Liao, Y.W.(1);Oh, S.(1);Wright, A.(1);Evans, C.(1);Duff, C.(1);Farmer, A.(1);Fryer, A.(1);

(1)University Hospital of North Midlands NHS trust, Department of Gastroenterology, Stoke-on-Trent, United Kingdom;


The use of immunosuppressive medications such as thiopurines and methotrexate (MET) are commonly employed in inflammatory bowel disease (IBD) to control symptoms and maintain remission. The British Society of Gastroenterology recommends three monthly full blood count (FBC) and liver function tests (LFT) to monitor for myelotoxicity and hepatotoxicity after being established on therapy. However, the quality of evidence for this is low.

Due to the high burden of blood tests and patients becoming increasingly apprehensive to attend hospital or their general practice surgery in the midst of a pandemic, we aimed to investigate (1) the feasibility to adhere to these recommendations and (2) the frequency of abnormal blood test when recommendations are adhered.


We performed a 12-month cross sectional study from July 2017 to July 2018 of patients established on azathioprine (AZA), 6-mercaptopurine (6-MP), or MET. The timeline was split into four windows of three months each. A patient was removed from the study if they reached any one of these six end points: no FBC or LFT checked within a window, new abnormal LFT, white cell count (WCC) less than 3.5, change in medication, change in dosage, and medication stopped.

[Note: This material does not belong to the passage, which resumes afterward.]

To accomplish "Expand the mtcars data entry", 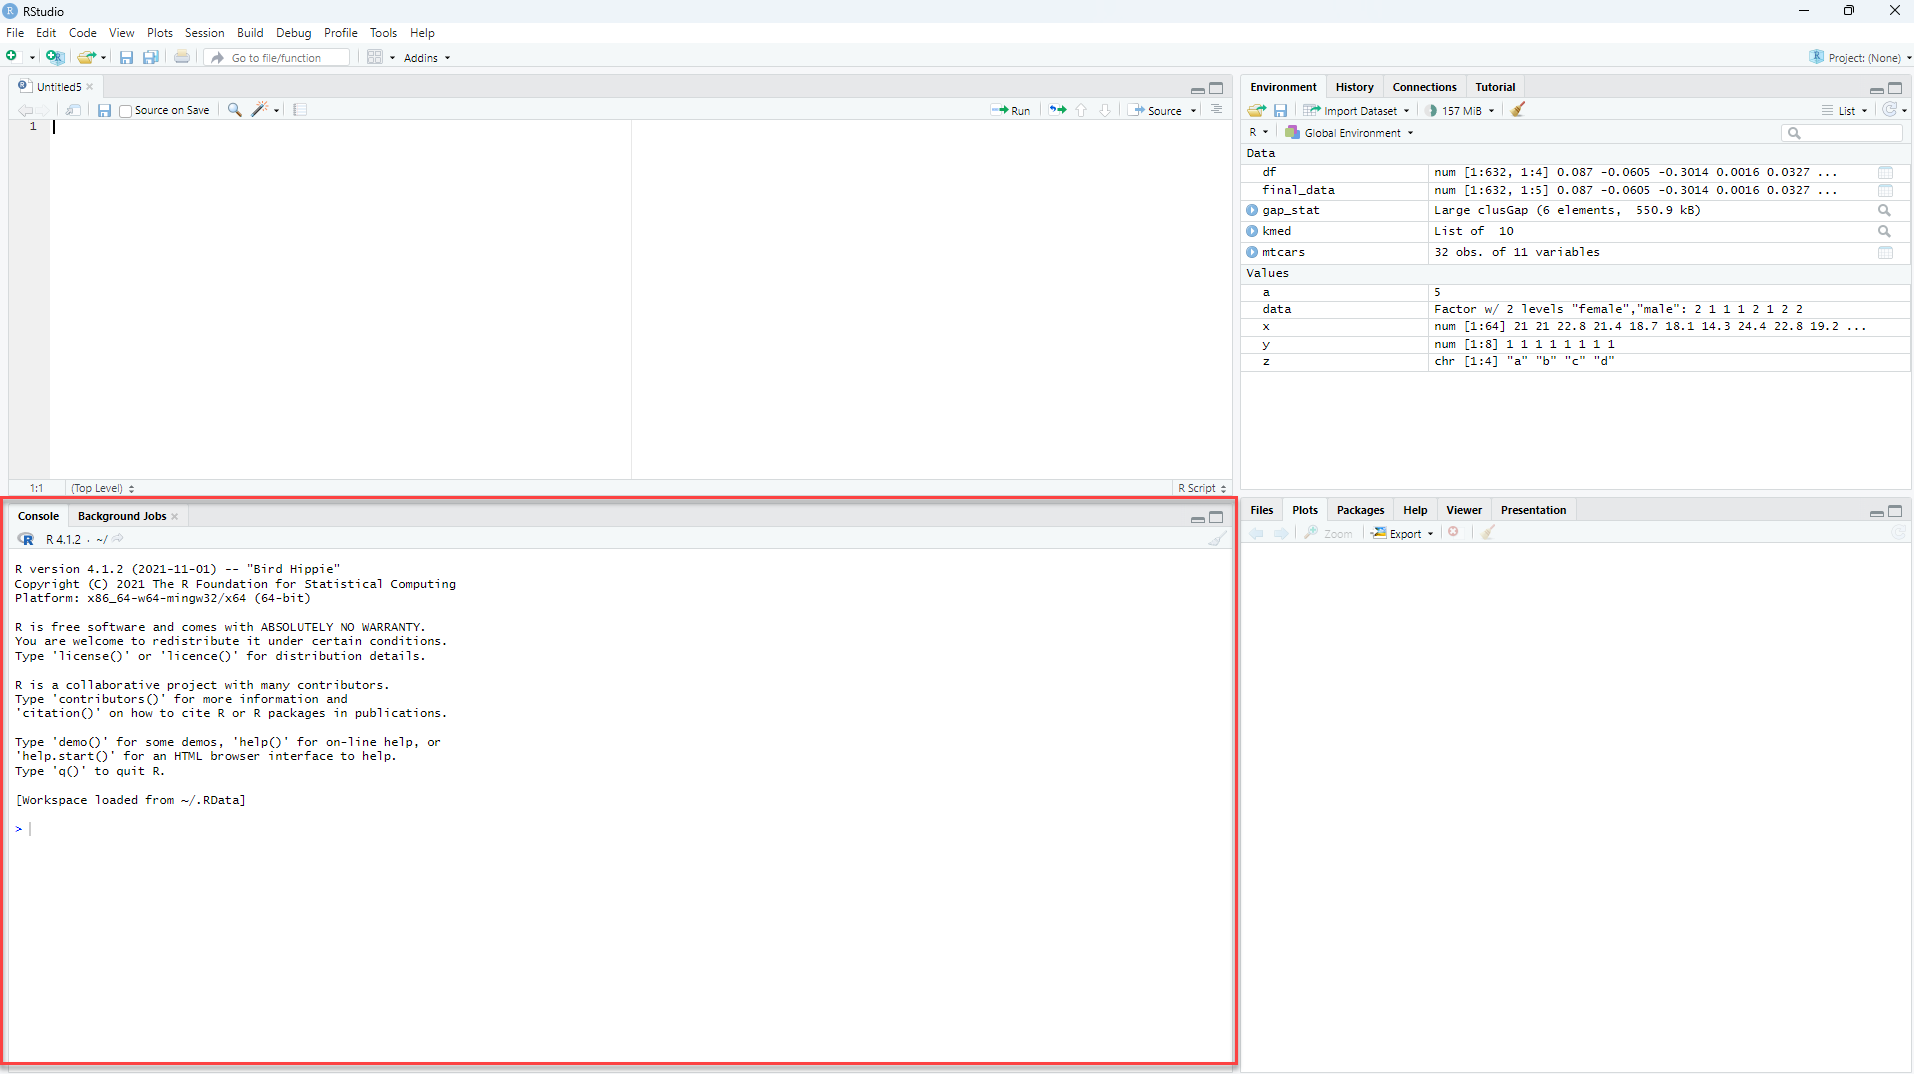I will [x=1252, y=252].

As of 2019, 4327 patients were under the care of our specialist IBD team with 1081 on active therapy. We identified 205 patients who were established on these agents (AZA = 156, 6-MP = 41, MET = 8) within the determined study period. A total number of 96 patients reached an end point during this period.

For our first objective, a patient was deemed to have been monitored if FBC and LFT was checked at least once during a window. 26% (54/212) of patients were removed from the study as they did not fulfil this criteria.

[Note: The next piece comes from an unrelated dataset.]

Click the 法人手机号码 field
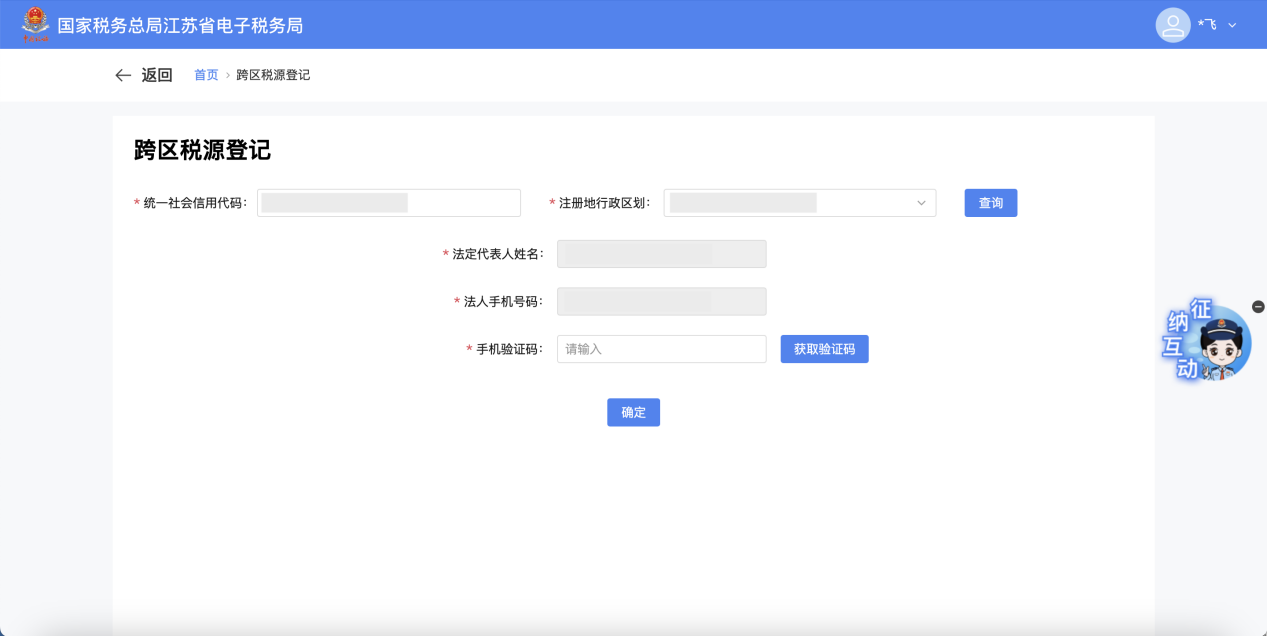 click(x=661, y=301)
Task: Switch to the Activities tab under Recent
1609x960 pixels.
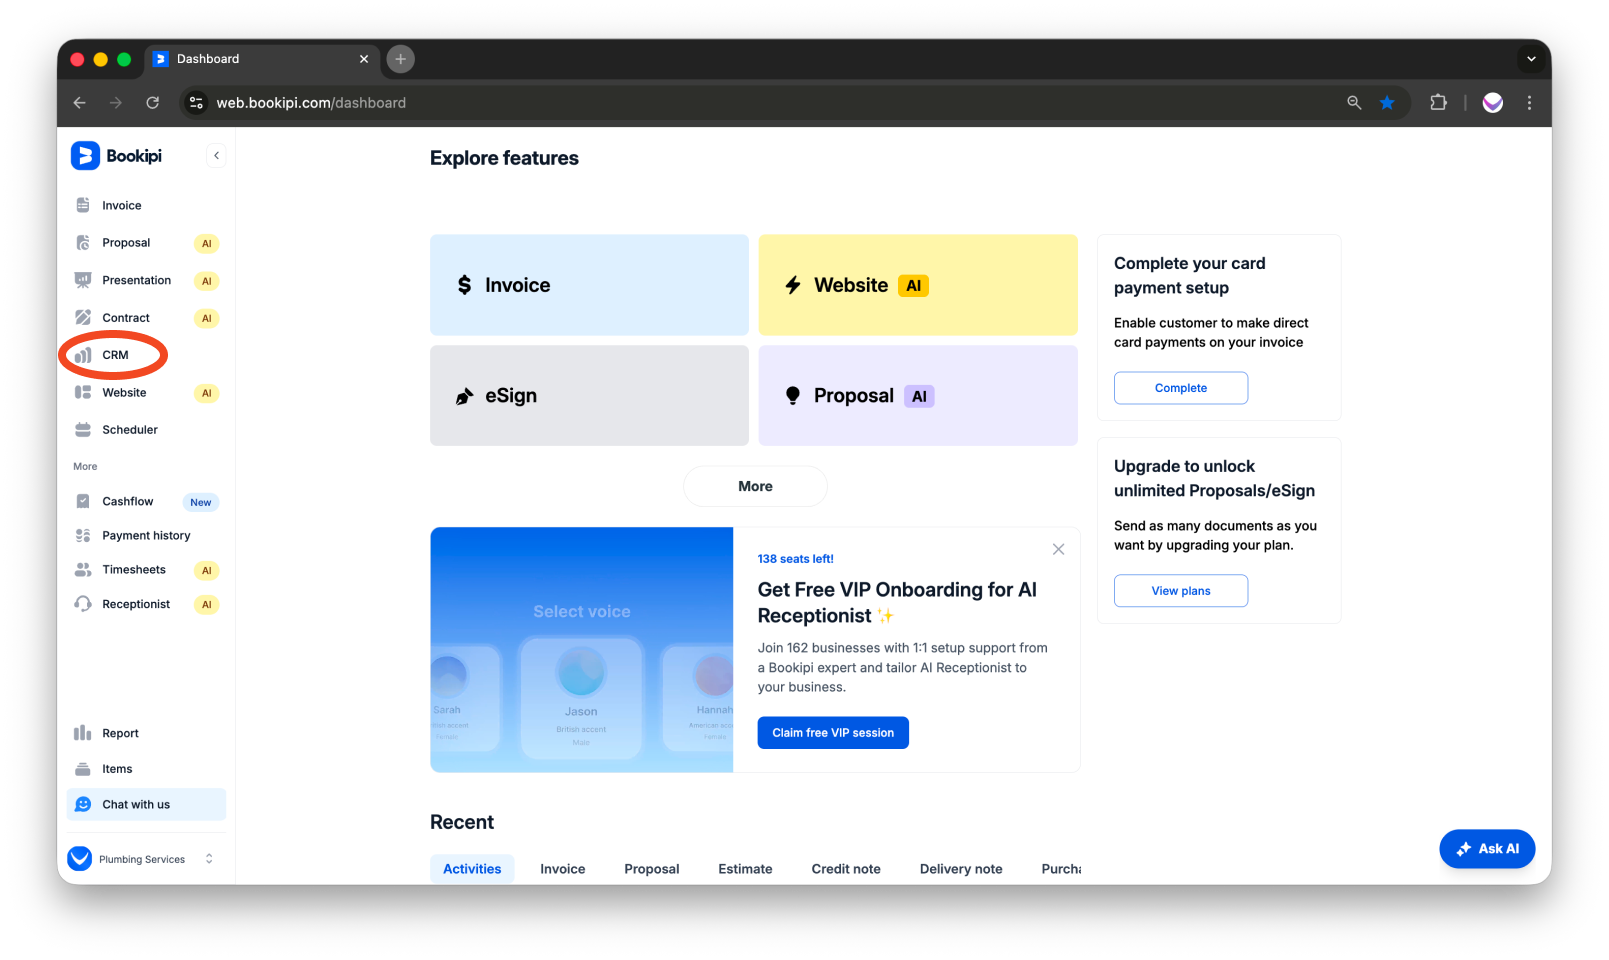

Of the remaining 41 patients who reached an end point, 14 were due to a new abnormal LFT result (AZA = 8, 6-MP = 6, MET = 0) and 5 due to a WCC less than 3.5 (AZA = 4, 6-MP = 1, MET =0). Excluding non-adherent patients, our study revealed only 12% (19/158) of patients had to discontinue therapy due to an abnormal blood test. 


Achieving an adherence of 74% was possible with a team of dedicated IBD specialist nurses and doctors in a tertiary centre. Whilst there is still much room for improvement, this may be difficult to replicate in smaller centres with more limited resources.  

Despite the small sample size, our finding of only 12% of abnormal blood test is consistent with similar studies done by Fournier et.al in 2010 and Chaparro et.al in 2013. This would certainly pose the question if we can consider monitoring less frequently.